In 2014, the Boris and Ināra Teterev Foundation began a three-year collaboration project with the organisation Global Fairness Initiative [2], which in partnership with the UN Development Programme and the National Agricultural Producers’ Association is implementing a programme in the Republic of Guinea-Bissau in the region of Bafatá and Gabú, as well as in the district of Suzana.
Guinea-Bissau [3] is a state in West Africa (a former Portuguese colony, which gained its independence in 1973). By way of comparison, its total area amounts to 55% of the territory of Latvia and it has a population of 1.7 million inhabitants. Currently, the gross national income per capita of this African state amounts to just 6% of the equivalent figure in Latvia and its agricultural communities are the poorest. The representatives of these communities are unable to fully utilise their social and political rights. Living in extremely limiting conditions, they cannot gain access to government services and are unable to maintain a good quality of life.
The goal of the programme is to make crop cultivation more effective on rice, Indian nut and onion growers’ farms, as well as to reduce market barriers for small farmers, giving the poorest farms the opportunity to develop production and helping them to establish sales structures for the products they produce. This will allow these farms to better utilise the opportunities offered by the market and to increase their incomes, thus aiding their subsistence.

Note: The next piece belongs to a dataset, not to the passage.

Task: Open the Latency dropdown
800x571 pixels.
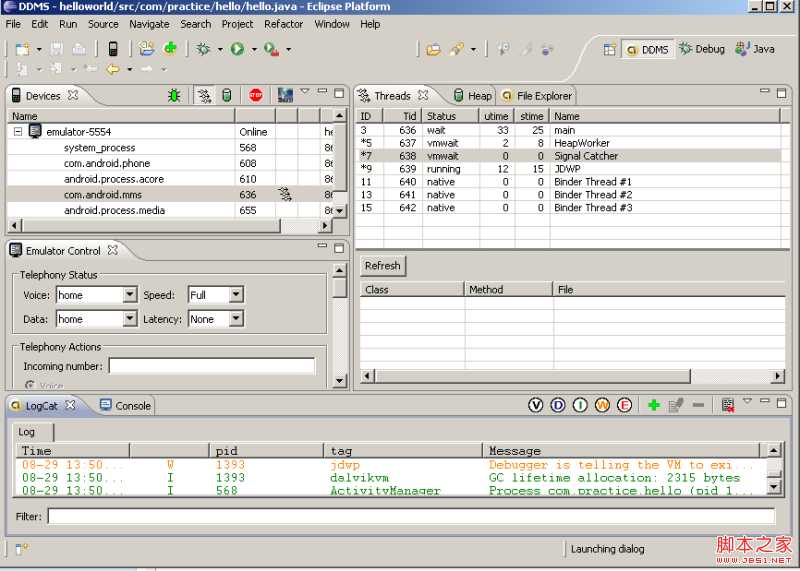Action: pyautogui.click(x=236, y=319)
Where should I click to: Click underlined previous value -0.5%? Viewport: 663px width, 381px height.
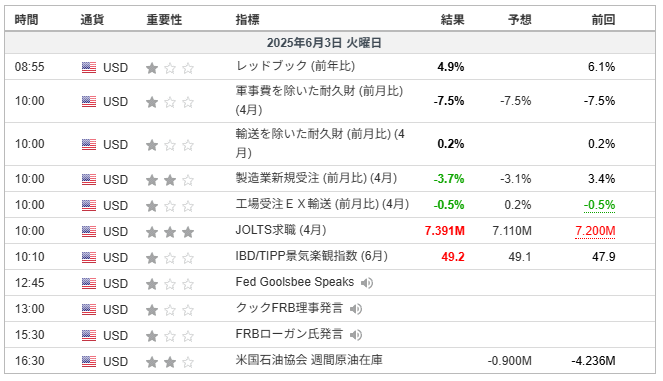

This programme will improve the return on investment of 3,000 farms, which will improve their productivity and the quality of products they produce, providing them with technical assistance and introducing financial mechanisms that support investments in production with added value. Programme activities will include: training, formation of production and processing sites, provision of support in building partnerships with financial institutions, and partnership building to support the production sector at national level.
In the first project, during the 2014 operating year, despite significant political changes the formation of state governance structures, several activities were carried out under the auspices of the programme including the purification of paddy fields contaminated with salt water, training for small farmers in farm diversification and in ways and means of increasing their harvest and improving their watering systems. A close partnership has evolved with the federation of rural women’s organisations APALCOF [4].